Samedi dernier, un petit malin a gagné un iPod Touch. Il avait pronostiqué la date exacte de la mort d’Amy Winehouse, dans le cadre d’une loterie organisée sur internet, à la morbide adresse When Will Amy Wine house Die. com.
Sur 96 026 participants – pour seulement 237 mails de protestation – ils ne sont que quatre à avoir trouvé la «bonne réponse». Mais le site ne fera pas de frais supplémentaires et ne récompensera qu’un seul vainqueur. Dont on tait le nom. Lui a droit à l’anonymat et au calme.
Phénomène de foire.

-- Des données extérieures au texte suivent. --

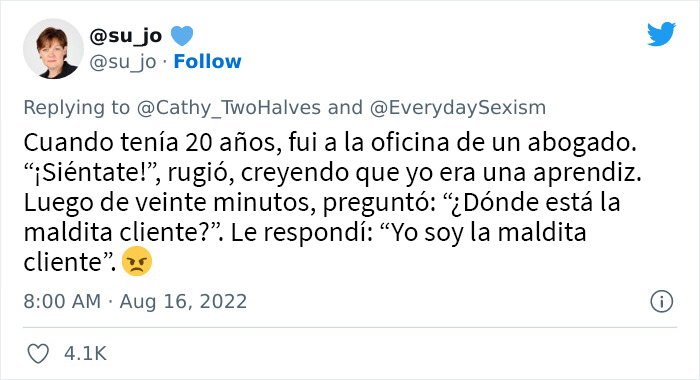Open the @Cathy_TwoHalves mention
700x380 pixels.
tap(229, 108)
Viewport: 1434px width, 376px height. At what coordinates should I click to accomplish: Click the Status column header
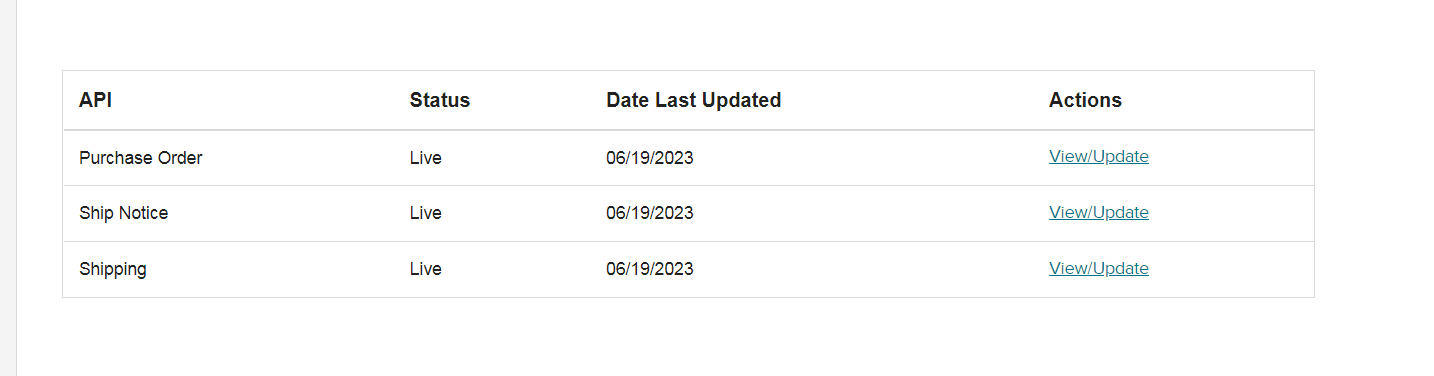pyautogui.click(x=439, y=100)
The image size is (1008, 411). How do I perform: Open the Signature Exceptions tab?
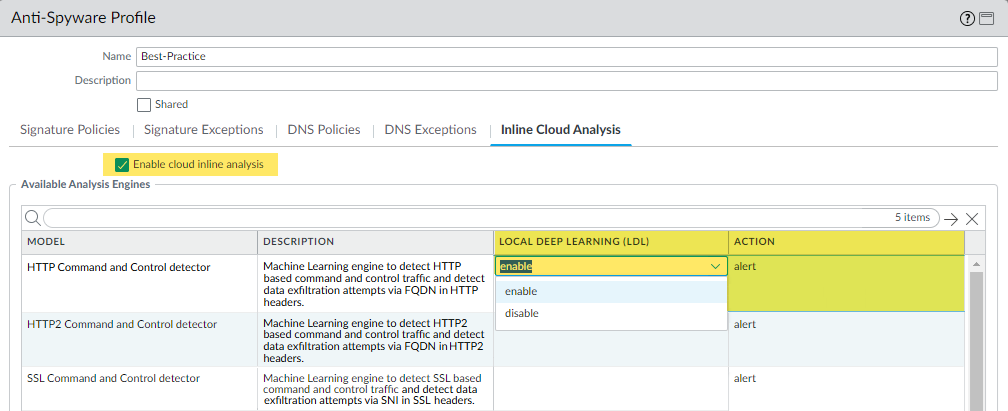(x=204, y=130)
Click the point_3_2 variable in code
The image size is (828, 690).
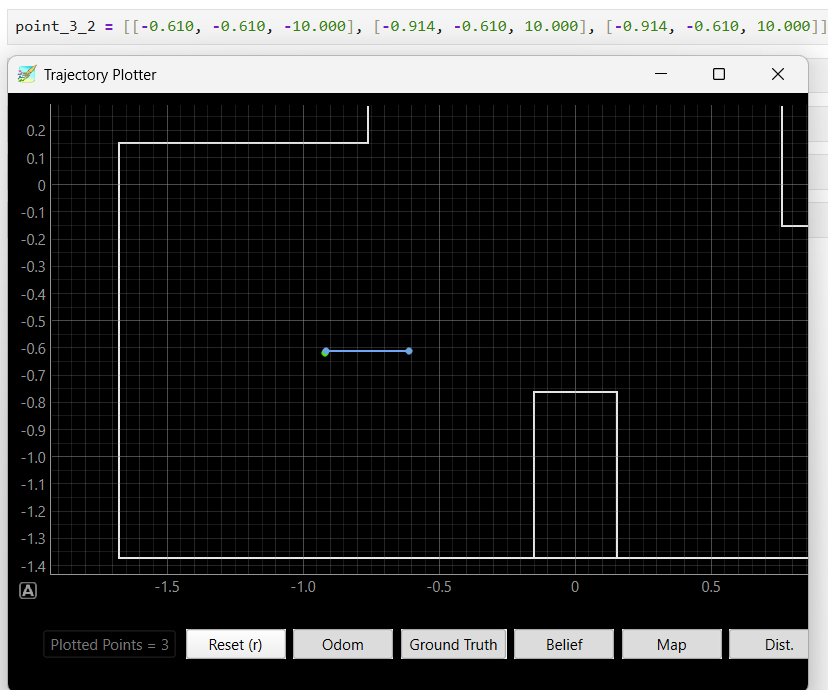point(55,26)
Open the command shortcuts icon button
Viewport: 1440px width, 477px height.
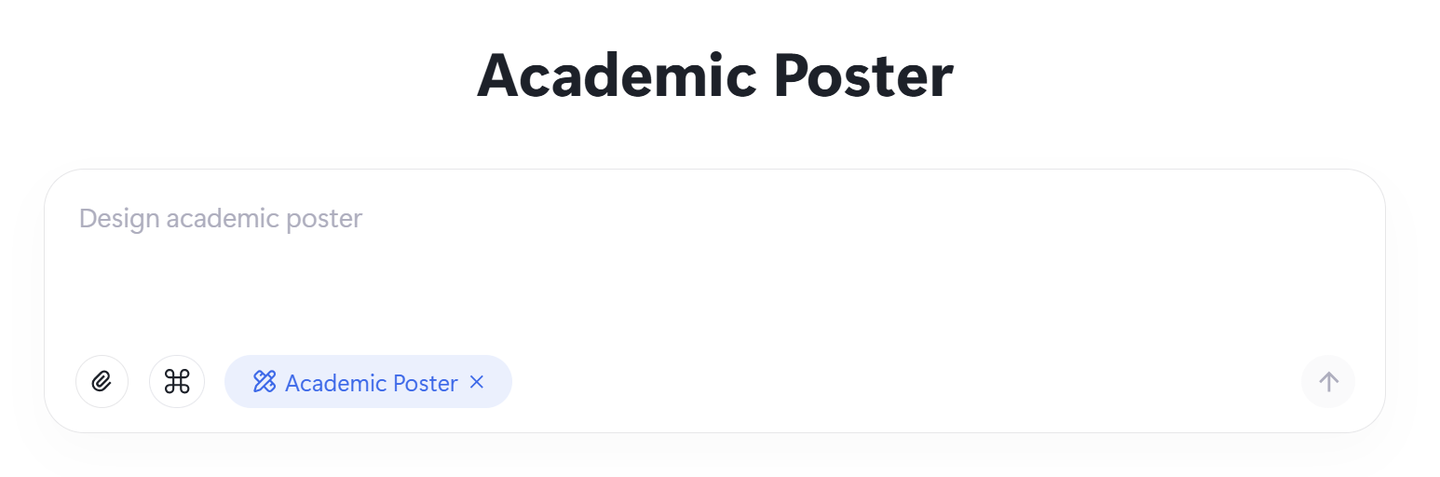[177, 382]
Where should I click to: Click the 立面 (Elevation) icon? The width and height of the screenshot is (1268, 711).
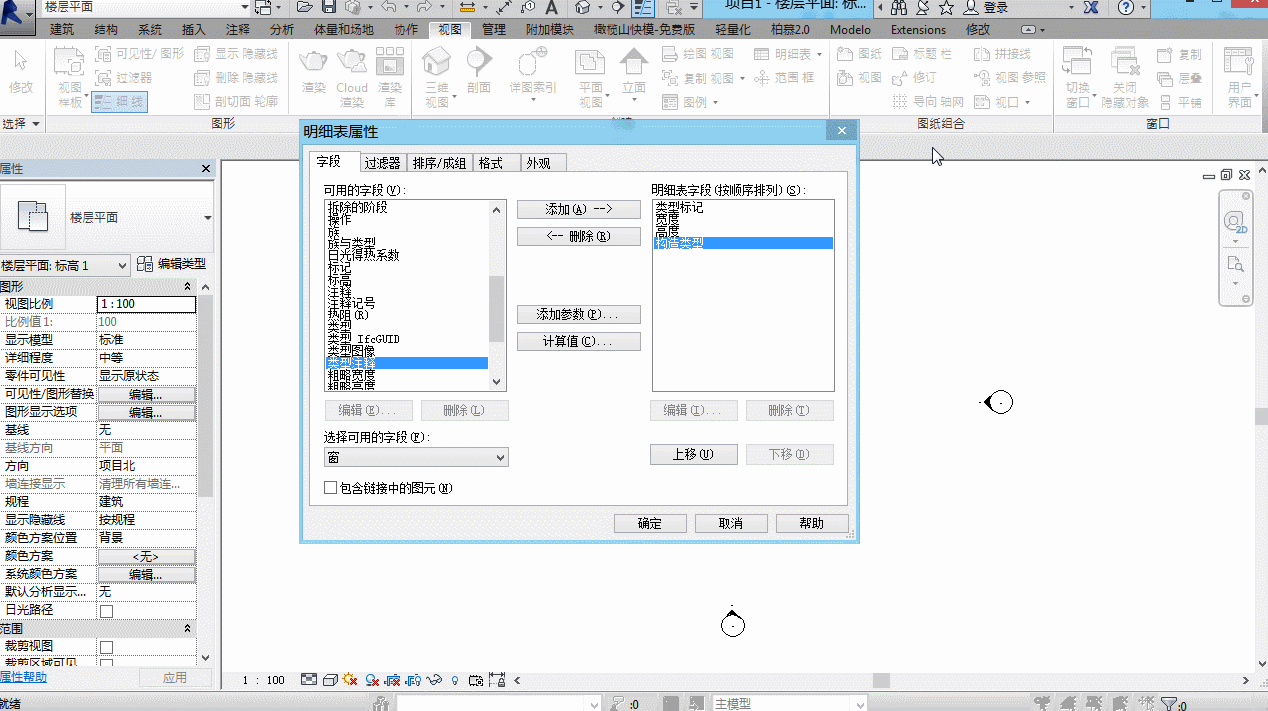[x=634, y=64]

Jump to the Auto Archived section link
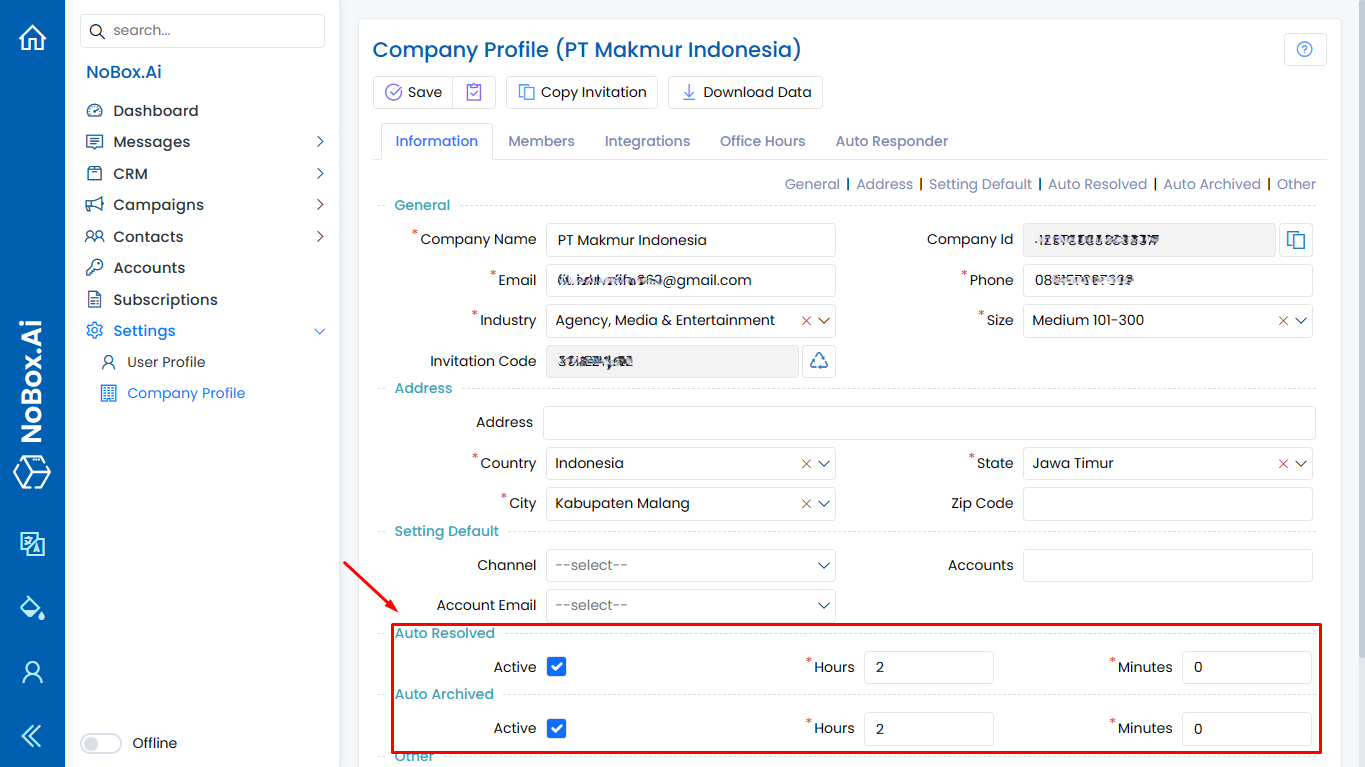coord(1211,184)
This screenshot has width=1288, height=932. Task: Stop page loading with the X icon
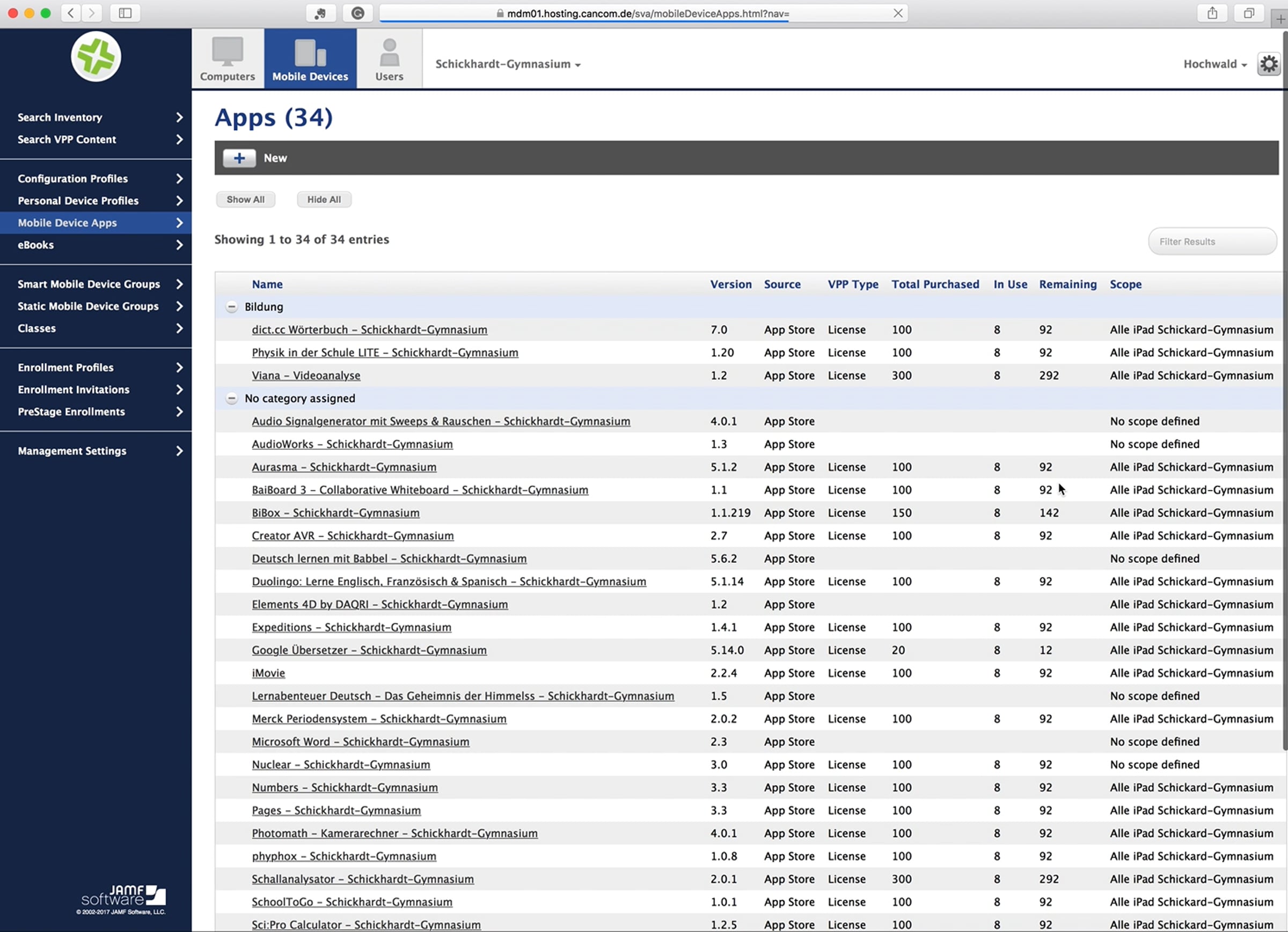[897, 13]
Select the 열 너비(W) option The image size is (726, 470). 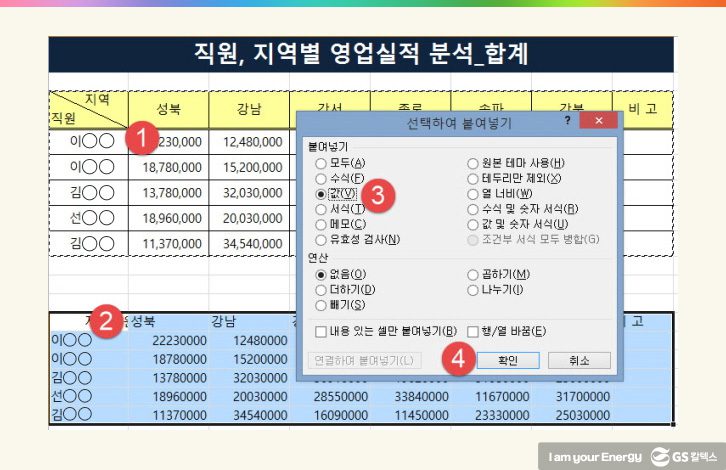tap(473, 193)
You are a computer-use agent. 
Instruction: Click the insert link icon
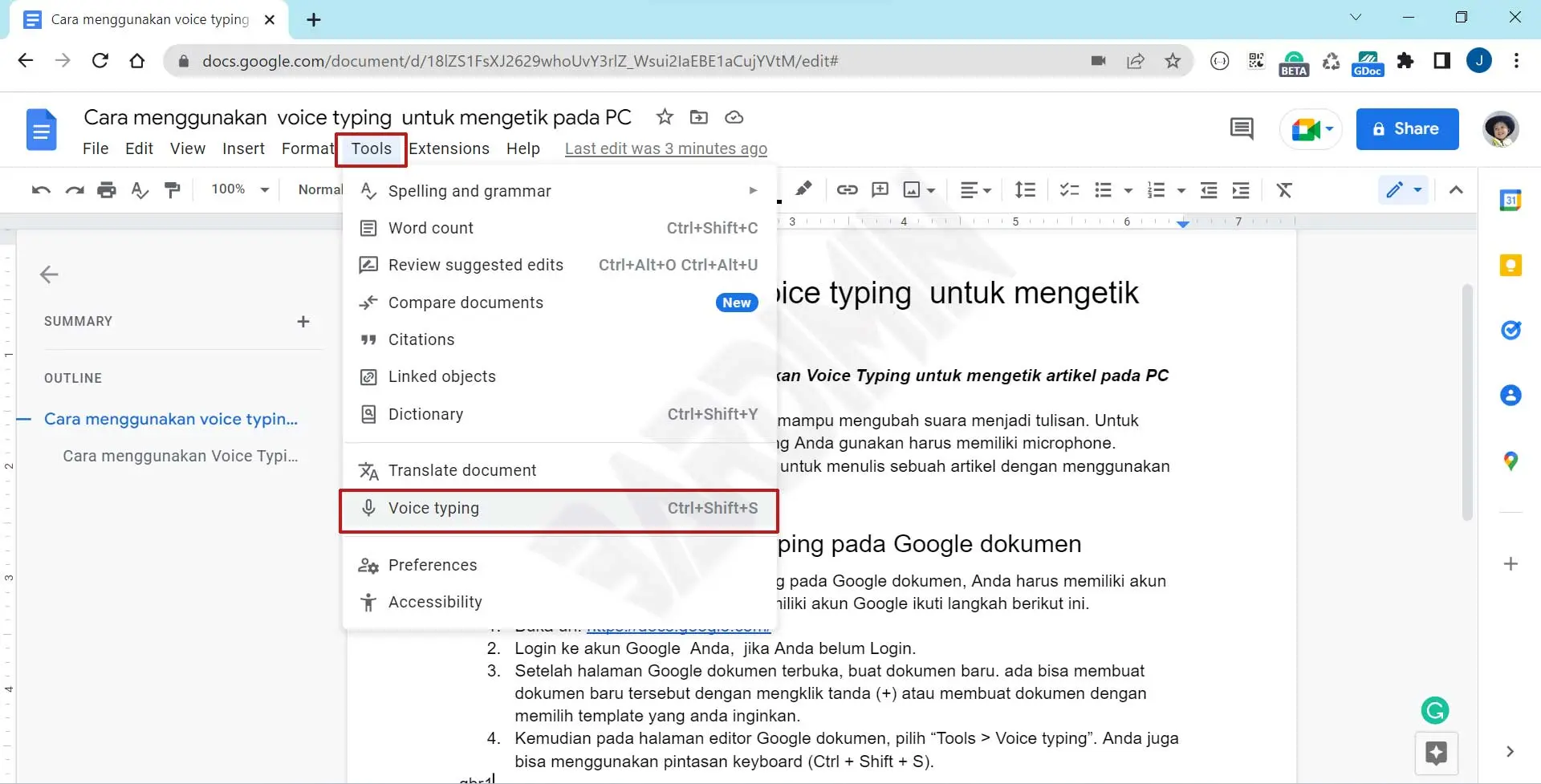click(x=847, y=190)
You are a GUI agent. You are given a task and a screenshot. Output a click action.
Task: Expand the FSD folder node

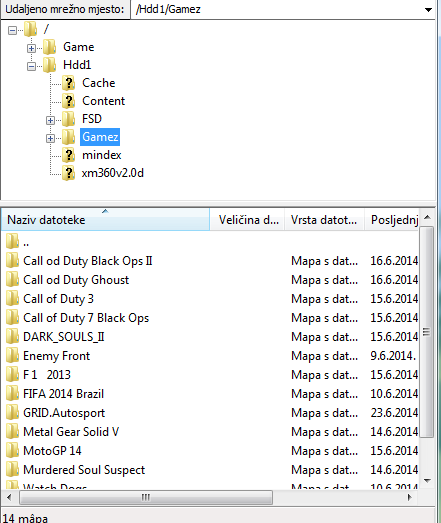point(50,120)
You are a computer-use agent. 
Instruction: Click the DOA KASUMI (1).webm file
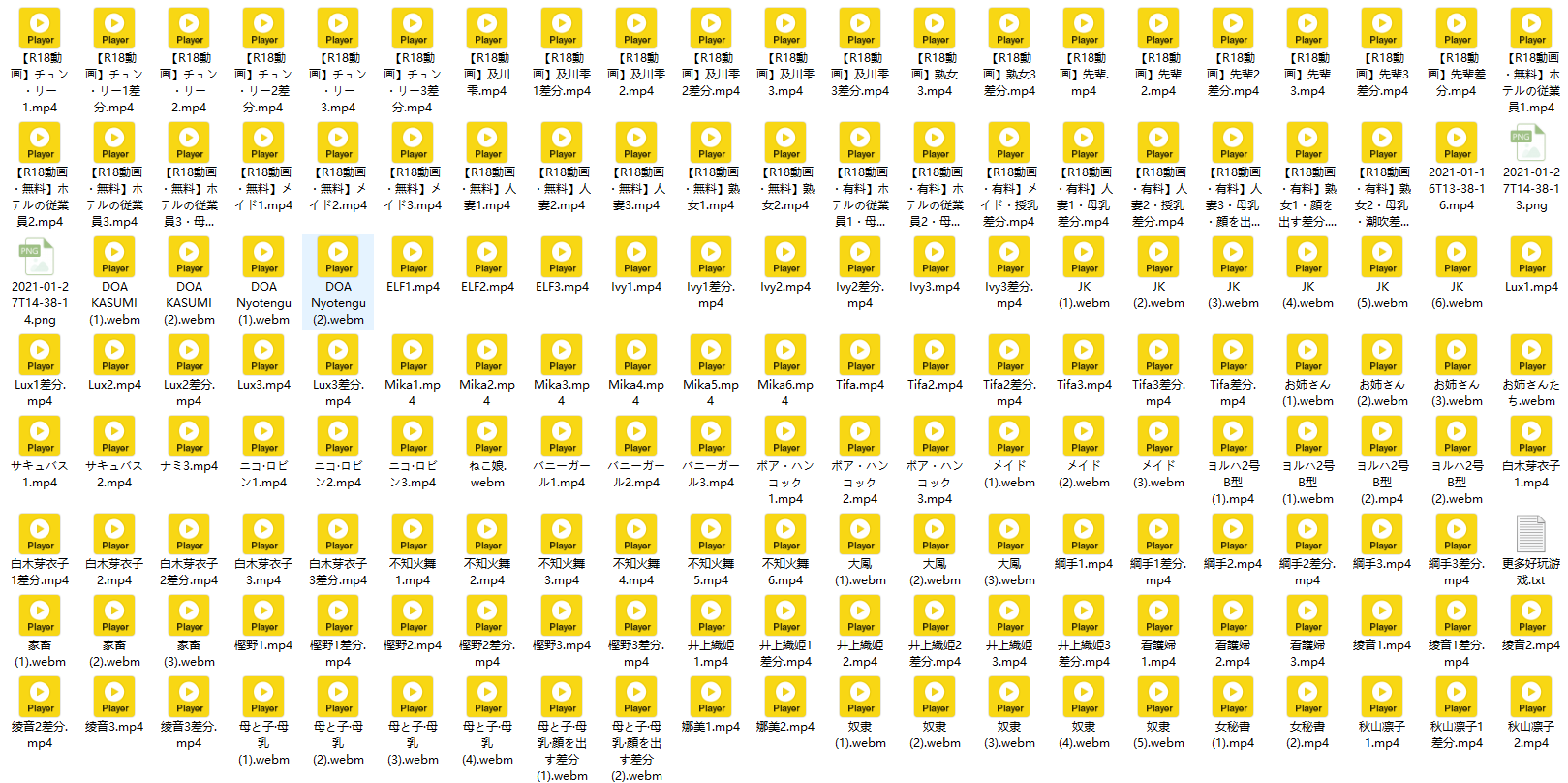point(114,257)
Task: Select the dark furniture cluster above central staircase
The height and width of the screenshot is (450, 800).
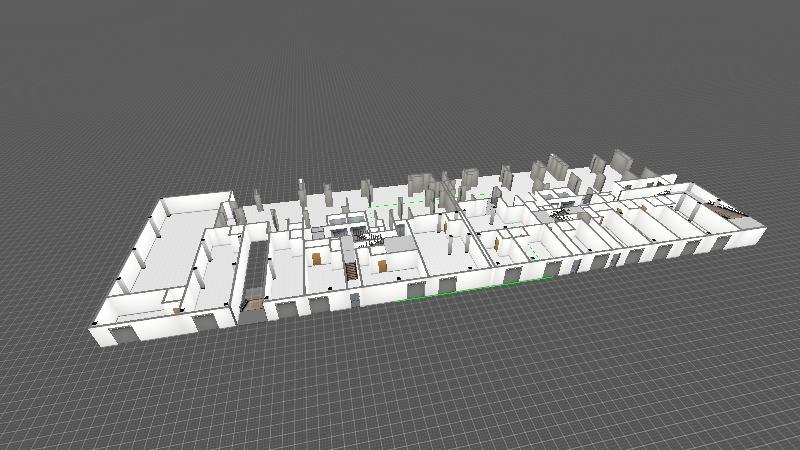Action: pyautogui.click(x=370, y=238)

Sordide, l’anecdote est à l’image de l’obscénité avec laquelle on a traité la chanteuse britannique durant les cinq années qu’aura duré sa gloire. Phénomène de foire ou exutoire d’une époque aussi conservatrice que paradoxale, on la traquait sans cesse et documentait sa déchéance.
A la manière d’une héroïne de téléréalité, dont on aurait juste oublié qu’elle n’était pas un personnage de fiction, ses déboires suffisaient à distraire les masses timorées, à s’offrir le frisson de la marge par procuration. Jusqu’à commenter sa mort prochaine avec une légèreté indécente, à longueur de chroniques, comme dans l’attente impatiente d’un drame qui terminerait la légende.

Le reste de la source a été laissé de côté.